The following paragraphs introduce some concepts that may be helpful in understanding embodiments of the invention, model shift, and improvements over conventional methods and systems. An example of model shift is presented with reference to a simplified support vector machine in. Following this introduction, methods and systems according to embodiments will be described in greater detail with reference to.

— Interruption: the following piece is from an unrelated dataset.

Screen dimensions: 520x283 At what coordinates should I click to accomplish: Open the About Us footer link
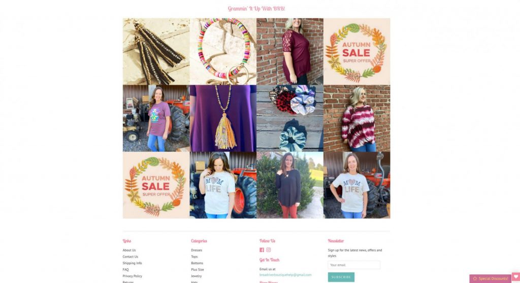129,250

Current fraud prevention systems (such as CAPTCHA) are vulnerable to exploitation by malicious entities (e.g., hackers). By training a machine learning classifier, a malicious entity can produce classification data that allows the malicious entity to perform malicious actions. A malicious entity can use a machine learning classifier to classify images or alphanumeric characters in order to bypass CAPTCHA systems. For example, a CAPTCHA can present a range of images to a user that is trying to sign-up for an email address. The CAPTCHA can present 16 images, 5 of which include dogs. The system can prompt the user to select the 5 images of dogs and none of the other 11 images that may contain other objects, such as a cat. A malicious entity can use a machine learning classifier to classify images such that the malicious computer can select the 5 images of dogs out of the 16 images, thus bypassing the CAPTCHA.

Traditionally, the creation of static rules is used to enhance security of applications and prevent unwanted activity or fraud on the system. However, malicious entities have become better at figuring out these rules very quickly, using machine learning classifiers, and bypassing the controls in place. Even using a machine learning model simply results in a complex set of static rules.

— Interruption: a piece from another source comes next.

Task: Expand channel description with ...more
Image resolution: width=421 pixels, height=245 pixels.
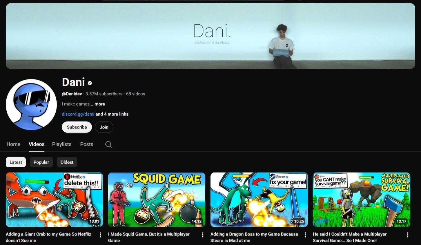Action: click(x=98, y=104)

Periodic retraining of the machine learning classifier can allow the malicious entity to keep up with recent data. For example, to keep up with the latest version of CAPTCHA alphanumeric obfuscation techniques. As a CAPTCHA system changes its method of obfuscating alphanumeric characters, the malicious entity can retrain the machine learning classifier to classify the new forms of obfuscated alphanumeric characters.

As a data processor, it is possible to exploit this vulnerability and corrupt the input data to bias future models of the malicious machine learning classifier. The data processor can cause a model shift in the malicious entity's machine learning classifier as the malicious entity attempts to bypass a CAPTCHA system. The resulting “model shift” can be used by the data processor in order to achieve some desired purpose, such as skewing a malicious entity's image and/or alphanumeric classification capabilities, limiting the malicious entity's speech recognition and natural language processing capabilities for advanced spear phishing emails, among others. For instance, in reference to, it can be assumed that there is a data set with different “zones” of classification. When the malicious computer receives new data, it can retrain the model to account for new behaviors. However, the data processor can influence data evaluated by the malicious computer. A data processor can determine what data is considered to be on the threshold between classifications and send in these events as transition data. This will force future retraining's of models to shift the decision boundary towards a particular classification, as seen in the second graph of. The data processor can continue sending event data until one classification zone intersects with the other classification zone, and the decision boundary is no longer useful, as an image classified as one classification can now be seen as the other classification.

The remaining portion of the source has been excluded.